High availability (optional, but you should think about it)
WireGuard itself doesn’t do clustering. You can still build redundancy:
- Two gateways per office with VRRP/keepalived for the LAN next-hop
- Multiple peers and selective routing (more complex)
- Fast replacement: immutable configs and quick redeploy
If you are small, don’t over-engineer. A single well-managed gateway with spares and a tested restore procedure beats a half-baked HA design.
FAQ
1) Do I need a dedicated tunnel subnet like 10.99.0.0/24?
Yes. Give the WireGuard interfaces their own addresses. It simplifies routing, monitoring, and firewall policy.
A /30 or /31 works too, but /24 is fine and readable.
2) What exactly does AllowedIPs do?
Two things: it defines which destination IPs are routed to a peer, and it defines which source IPs are accepted from that peer.
Treat it like a combined routing prefix list and access control list.
3) Should I set PersistentKeepalive on both sides?
Set it on the side behind NAT (or where you suspect UDP mappings expire). If you don’t know, setting it on both sides is acceptable.
It’s a small, periodic packet; the cost is trivial compared to outage time.
4) Can I run WireGuard on the office router directly?
If the router supports it well and you can manage it safely, yes. Many teams still prefer a Linux gateway because it’s debuggable and automatable.
Pick the platform you can operate at 3 a.m., not the one that looks neat in a diagram.
5) Why does “handshake successful” not guarantee traffic works?
Because the handshake only proves the peers can exchange authenticated messages.
Your LAN traffic can still fail due to missing routes, IP forwarding disabled, firewall forward policies, or MTU black holes.
6) Do I need NAT for a site-to-site WireGuard VPN?
No, not if you control routing on both sides and the LAN subnets don’t overlap.

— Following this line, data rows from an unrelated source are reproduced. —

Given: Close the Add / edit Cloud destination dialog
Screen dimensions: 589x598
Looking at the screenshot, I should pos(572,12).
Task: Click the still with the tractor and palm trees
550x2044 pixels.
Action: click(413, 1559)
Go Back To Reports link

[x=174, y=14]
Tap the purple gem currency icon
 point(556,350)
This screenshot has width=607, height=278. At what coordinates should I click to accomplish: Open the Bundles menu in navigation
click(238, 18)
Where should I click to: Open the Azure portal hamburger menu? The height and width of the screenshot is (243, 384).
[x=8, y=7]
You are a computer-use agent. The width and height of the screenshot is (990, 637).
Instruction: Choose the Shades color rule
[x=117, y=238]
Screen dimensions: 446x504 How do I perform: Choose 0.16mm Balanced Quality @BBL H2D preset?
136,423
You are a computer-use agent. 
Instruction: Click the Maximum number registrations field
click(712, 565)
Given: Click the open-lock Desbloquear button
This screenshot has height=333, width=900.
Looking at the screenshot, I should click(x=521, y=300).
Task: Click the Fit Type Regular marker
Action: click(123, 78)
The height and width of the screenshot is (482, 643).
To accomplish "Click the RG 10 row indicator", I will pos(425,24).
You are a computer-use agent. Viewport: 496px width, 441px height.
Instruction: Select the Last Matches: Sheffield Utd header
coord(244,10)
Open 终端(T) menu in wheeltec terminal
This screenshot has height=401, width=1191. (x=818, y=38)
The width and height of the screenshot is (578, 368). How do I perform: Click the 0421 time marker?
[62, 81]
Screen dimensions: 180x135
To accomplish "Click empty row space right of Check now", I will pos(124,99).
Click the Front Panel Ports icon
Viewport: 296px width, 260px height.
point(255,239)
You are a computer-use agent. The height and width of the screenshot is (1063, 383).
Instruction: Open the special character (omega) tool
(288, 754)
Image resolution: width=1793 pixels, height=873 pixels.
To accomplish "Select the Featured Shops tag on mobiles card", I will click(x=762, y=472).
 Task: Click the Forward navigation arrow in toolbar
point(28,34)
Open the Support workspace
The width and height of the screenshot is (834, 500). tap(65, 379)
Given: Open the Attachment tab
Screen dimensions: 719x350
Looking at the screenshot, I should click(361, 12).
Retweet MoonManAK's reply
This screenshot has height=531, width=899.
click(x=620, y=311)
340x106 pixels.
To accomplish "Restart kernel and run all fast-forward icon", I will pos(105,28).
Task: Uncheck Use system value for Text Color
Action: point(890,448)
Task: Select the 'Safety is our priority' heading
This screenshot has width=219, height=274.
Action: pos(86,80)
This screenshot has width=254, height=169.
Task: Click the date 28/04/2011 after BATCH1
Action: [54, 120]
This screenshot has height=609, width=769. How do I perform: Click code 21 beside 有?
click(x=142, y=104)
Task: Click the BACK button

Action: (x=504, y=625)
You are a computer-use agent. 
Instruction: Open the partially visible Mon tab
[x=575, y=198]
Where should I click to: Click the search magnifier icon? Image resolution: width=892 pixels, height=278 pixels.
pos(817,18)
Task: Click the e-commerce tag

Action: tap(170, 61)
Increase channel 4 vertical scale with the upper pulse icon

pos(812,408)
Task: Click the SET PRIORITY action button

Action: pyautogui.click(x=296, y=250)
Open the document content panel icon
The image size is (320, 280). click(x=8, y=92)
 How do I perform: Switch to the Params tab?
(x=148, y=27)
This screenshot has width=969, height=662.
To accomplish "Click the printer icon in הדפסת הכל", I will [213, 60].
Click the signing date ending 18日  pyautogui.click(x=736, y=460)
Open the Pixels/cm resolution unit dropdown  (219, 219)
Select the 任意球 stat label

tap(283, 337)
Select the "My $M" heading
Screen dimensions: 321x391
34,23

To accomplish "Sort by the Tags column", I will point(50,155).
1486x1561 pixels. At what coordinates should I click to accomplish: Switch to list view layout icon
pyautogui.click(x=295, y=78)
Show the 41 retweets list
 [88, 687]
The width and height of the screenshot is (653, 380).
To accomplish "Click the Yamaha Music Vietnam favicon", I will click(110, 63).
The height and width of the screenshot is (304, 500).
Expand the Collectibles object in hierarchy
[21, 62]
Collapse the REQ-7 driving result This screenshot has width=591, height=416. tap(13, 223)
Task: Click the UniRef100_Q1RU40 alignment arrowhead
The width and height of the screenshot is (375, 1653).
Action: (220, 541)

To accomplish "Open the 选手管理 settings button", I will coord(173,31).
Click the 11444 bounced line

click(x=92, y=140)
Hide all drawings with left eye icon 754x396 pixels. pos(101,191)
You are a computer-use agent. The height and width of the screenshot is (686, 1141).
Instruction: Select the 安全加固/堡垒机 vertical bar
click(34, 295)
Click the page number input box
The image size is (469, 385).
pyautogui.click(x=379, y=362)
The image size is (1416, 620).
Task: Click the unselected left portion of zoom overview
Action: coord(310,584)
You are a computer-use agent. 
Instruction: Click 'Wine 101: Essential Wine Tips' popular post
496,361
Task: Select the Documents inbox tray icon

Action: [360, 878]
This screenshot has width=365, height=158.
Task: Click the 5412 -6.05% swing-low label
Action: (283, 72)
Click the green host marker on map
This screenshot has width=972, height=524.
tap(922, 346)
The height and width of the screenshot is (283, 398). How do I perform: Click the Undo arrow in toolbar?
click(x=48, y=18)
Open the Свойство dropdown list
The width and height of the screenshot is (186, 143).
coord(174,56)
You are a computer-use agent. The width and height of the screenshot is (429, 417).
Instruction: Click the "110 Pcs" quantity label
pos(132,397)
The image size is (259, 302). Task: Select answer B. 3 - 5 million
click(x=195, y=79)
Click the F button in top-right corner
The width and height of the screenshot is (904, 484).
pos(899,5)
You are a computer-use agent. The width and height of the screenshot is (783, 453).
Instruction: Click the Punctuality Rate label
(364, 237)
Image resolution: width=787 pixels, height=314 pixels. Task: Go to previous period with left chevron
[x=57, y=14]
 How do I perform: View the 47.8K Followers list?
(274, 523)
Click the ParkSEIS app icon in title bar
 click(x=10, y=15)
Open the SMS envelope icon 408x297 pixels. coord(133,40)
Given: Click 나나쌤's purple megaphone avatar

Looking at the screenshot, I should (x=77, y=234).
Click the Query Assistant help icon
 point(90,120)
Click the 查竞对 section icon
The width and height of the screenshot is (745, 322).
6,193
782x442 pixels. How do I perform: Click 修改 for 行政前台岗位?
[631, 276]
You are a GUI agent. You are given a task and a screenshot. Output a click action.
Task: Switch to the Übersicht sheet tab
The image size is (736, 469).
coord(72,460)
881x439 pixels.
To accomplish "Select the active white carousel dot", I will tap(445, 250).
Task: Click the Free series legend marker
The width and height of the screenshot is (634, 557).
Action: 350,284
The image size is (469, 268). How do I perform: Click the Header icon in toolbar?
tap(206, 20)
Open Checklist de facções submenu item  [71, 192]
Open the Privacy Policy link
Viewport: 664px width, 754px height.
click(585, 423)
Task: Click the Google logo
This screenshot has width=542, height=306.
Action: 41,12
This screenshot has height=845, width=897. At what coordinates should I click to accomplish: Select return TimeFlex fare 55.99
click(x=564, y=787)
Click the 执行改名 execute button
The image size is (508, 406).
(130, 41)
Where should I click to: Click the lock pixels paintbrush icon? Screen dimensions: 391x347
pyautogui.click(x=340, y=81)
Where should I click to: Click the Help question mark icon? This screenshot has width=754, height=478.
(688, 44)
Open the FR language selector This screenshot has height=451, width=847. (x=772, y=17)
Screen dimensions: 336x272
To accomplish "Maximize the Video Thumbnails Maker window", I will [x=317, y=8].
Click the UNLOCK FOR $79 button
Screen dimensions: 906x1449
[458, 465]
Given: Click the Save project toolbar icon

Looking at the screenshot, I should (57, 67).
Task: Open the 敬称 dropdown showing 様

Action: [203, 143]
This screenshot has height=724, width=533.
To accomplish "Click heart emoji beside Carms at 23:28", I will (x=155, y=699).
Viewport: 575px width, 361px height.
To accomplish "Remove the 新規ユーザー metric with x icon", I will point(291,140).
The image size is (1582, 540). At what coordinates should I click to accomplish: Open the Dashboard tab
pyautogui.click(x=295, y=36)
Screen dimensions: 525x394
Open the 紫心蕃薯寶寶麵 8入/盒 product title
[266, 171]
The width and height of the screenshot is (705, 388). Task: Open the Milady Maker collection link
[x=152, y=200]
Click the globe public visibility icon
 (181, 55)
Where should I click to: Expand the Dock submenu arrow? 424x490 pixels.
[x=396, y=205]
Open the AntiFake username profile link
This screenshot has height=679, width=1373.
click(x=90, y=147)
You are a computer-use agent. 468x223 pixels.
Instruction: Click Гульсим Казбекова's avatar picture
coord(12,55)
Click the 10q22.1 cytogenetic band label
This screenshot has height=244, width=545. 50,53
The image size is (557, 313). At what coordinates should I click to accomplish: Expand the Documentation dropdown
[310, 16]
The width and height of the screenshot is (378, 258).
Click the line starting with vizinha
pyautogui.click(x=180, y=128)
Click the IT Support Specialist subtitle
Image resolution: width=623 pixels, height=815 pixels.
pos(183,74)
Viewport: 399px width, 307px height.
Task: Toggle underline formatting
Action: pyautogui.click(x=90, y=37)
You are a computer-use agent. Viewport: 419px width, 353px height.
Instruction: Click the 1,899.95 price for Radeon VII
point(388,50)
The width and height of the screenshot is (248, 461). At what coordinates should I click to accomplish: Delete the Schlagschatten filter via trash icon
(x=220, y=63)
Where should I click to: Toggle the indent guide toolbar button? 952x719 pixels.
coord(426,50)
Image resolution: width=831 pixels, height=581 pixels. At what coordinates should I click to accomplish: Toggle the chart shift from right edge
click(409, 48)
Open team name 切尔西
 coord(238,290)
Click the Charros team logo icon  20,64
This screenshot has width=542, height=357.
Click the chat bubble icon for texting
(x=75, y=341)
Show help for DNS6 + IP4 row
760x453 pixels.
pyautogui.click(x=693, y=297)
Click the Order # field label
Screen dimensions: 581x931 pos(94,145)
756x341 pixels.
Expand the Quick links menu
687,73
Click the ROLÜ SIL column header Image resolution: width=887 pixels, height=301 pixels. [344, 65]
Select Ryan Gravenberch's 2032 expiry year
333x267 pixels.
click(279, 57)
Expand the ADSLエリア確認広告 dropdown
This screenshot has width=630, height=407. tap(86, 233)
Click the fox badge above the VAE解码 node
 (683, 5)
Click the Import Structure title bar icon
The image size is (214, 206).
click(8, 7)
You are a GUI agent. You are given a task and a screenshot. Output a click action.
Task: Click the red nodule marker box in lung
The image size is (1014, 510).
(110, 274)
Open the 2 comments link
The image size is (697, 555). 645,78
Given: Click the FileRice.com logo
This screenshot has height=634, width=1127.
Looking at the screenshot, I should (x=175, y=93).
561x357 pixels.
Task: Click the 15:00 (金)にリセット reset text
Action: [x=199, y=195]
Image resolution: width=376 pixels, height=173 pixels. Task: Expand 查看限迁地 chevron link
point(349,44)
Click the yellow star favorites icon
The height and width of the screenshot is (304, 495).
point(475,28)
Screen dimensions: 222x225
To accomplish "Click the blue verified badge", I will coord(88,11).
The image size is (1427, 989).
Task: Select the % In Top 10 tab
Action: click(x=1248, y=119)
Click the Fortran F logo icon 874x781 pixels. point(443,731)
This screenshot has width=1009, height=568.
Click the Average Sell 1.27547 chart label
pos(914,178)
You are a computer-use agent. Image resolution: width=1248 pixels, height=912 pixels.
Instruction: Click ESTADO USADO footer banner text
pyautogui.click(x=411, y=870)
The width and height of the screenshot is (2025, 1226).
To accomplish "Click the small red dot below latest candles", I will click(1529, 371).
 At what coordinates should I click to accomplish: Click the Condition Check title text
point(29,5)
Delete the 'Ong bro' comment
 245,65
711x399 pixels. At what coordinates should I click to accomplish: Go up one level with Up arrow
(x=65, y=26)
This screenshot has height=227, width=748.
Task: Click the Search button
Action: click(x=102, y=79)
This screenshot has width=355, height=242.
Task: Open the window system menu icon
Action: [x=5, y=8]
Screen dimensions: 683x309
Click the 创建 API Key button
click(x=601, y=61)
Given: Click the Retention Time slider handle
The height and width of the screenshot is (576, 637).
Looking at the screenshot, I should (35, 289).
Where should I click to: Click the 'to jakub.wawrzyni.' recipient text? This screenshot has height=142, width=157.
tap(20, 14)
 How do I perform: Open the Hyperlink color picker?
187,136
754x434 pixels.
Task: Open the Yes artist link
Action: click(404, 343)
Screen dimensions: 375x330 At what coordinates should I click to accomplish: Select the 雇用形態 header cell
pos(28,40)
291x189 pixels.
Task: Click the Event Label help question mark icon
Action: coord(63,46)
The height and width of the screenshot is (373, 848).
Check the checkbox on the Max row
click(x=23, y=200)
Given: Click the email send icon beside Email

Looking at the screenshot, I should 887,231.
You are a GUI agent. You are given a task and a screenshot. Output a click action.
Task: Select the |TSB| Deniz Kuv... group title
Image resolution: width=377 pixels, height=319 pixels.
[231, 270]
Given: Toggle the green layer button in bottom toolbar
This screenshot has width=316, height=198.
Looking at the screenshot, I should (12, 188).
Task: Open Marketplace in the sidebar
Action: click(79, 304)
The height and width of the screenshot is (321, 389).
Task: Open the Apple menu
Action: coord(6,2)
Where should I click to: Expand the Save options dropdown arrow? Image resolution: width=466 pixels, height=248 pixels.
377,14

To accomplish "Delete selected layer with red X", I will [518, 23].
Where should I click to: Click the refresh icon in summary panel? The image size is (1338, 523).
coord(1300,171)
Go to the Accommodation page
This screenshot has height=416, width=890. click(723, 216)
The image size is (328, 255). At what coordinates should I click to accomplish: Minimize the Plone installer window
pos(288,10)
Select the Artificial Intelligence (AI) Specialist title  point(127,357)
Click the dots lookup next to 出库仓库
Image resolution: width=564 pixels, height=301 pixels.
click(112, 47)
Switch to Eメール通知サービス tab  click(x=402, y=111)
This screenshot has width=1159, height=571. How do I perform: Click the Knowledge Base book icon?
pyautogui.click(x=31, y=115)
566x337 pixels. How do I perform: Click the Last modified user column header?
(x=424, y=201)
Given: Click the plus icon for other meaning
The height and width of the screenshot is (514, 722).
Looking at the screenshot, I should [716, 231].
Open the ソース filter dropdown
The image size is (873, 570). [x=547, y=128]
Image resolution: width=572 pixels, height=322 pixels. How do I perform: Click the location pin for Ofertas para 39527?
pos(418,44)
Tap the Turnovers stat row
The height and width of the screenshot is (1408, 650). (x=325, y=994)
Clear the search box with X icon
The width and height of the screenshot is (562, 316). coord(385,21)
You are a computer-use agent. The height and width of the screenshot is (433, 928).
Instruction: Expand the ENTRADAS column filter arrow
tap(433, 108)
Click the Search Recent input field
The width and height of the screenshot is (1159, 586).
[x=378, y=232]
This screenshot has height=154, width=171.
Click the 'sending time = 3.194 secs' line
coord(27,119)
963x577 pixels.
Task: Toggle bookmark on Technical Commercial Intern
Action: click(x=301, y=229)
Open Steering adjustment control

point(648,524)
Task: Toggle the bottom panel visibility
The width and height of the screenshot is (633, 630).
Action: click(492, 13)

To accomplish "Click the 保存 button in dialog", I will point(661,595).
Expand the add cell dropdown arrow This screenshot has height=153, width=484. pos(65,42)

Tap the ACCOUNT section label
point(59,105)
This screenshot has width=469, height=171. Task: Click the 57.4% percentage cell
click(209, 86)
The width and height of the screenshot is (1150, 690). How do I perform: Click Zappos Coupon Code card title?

NAT is a workaround for constraints (overlap, no route control), not a default.
7) How do I handle overlapping subnets between offices?
Best fix: renumber one site. Yes, it’s painful; it’s also the clean solution.
If you cannot renumber, use NAT with a dedicated translated prefix, update DNS expectations, and be ready for odd app behavior.
8) What MTU should I use?
Start with 1420. If you have PPPoE, LTE, or you see black-hole symptoms, drop further and/or clamp MSS.
Validate with DF pings and real application transfers.
9) Can WireGuard do dynamic routing (OSPF/BGP) over the tunnel?
WireGuard doesn’t provide routing protocols itself, but you can run OSPF/BGP across it like any other IP link.
For two offices and a couple subnets, static routes are usually simpler and more predictable.
10) What’s the safest way to rotate keys?
Add a new peer key in parallel (where possible), validate handshake and traffic, then remove the old key.
Avoid “swap keys on both sides at once” unless you enjoy coordinated outages.
Conclusion: practical next steps
If you want this to work on the first try, build it in layers: transport, tunnel IPs, routing, firewall, then application tests.
Don’t skip straight to “it must be DNS” before you’ve proven packets traverse wg0 in both directions.
- Deploy the configs and confirm handshakes on both gateways.
- Confirm routes exist for the remote LAN subnets on both gateways.
- Add static routes on office routers so clients actually use the tunnel.
- Lock down forwarding rules to only what you need, and add minimal logging.
- Run the fast diagnosis playbook once while everything is healthy, and record the expected outputs.